=== Section Start ===

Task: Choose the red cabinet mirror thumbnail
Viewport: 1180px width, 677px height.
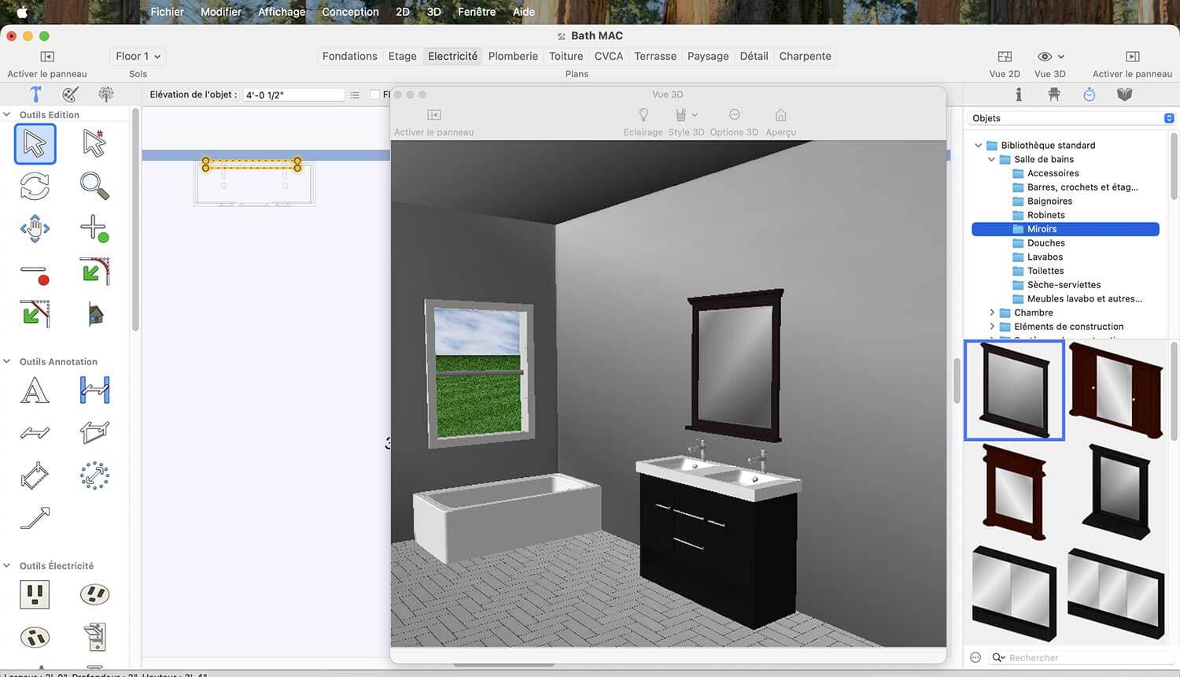Action: (1115, 390)
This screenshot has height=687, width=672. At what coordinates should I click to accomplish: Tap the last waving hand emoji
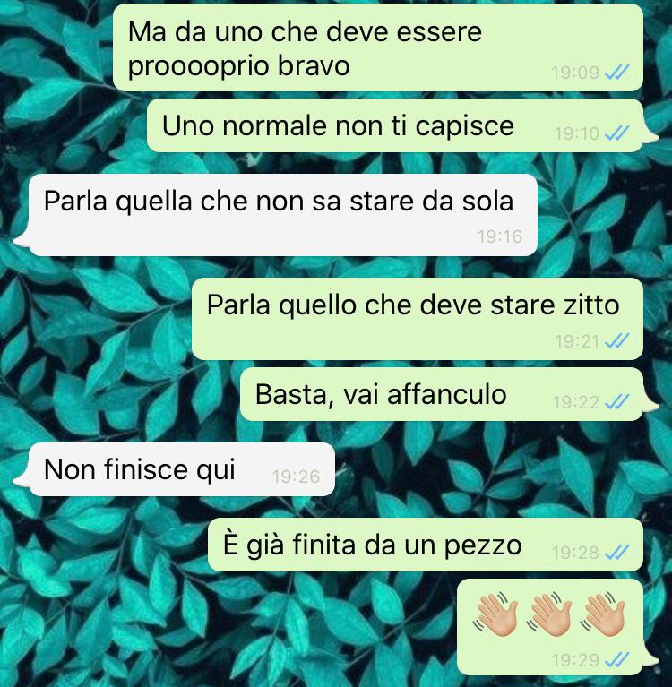[603, 614]
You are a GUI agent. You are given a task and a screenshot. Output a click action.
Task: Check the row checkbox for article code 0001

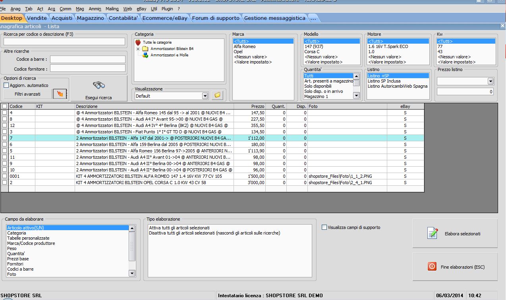tap(4, 176)
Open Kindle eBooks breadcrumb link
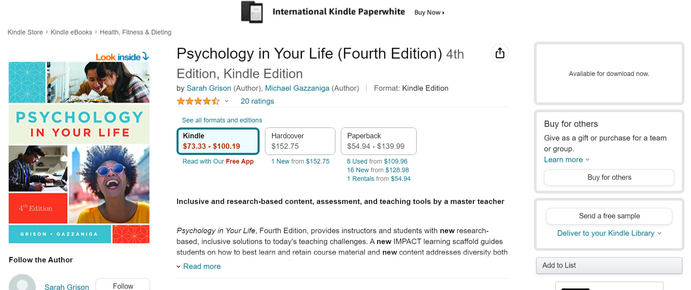The width and height of the screenshot is (691, 290). click(71, 32)
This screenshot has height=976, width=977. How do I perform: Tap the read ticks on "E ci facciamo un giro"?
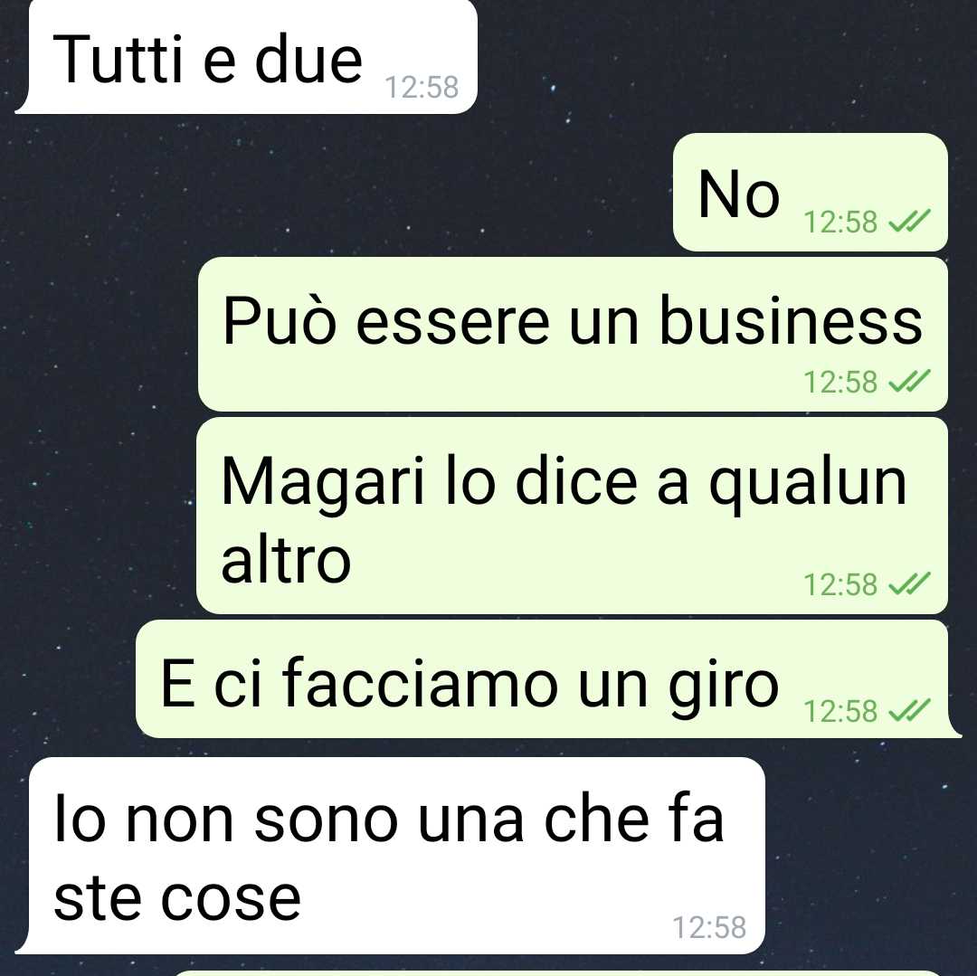coord(909,709)
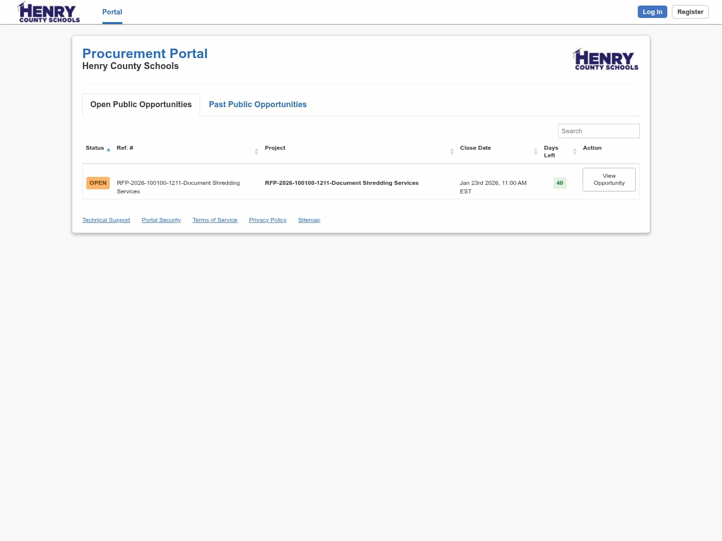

=== Section End ===

**Your task:** For this exercise, return the material word for word and drop each image.

**Result for this exercise:**
Task: Choose the red cabinet mirror thumbnail
Viewport: 1180px width, 677px height.
Action: (1115, 390)
This screenshot has height=687, width=672. At what coordinates should I click to accomplish: Tap the last waving hand emoji
[603, 614]
You are a GUI agent. You are given a task and a screenshot. Output a click action.
Task: Check the row checkbox for article code 0001

tap(4, 176)
Open Kindle eBooks breadcrumb link
The width and height of the screenshot is (691, 290). click(71, 32)
This screenshot has height=976, width=977. How do I perform: Tap the read ticks on "E ci facciamo un giro"?
coord(909,709)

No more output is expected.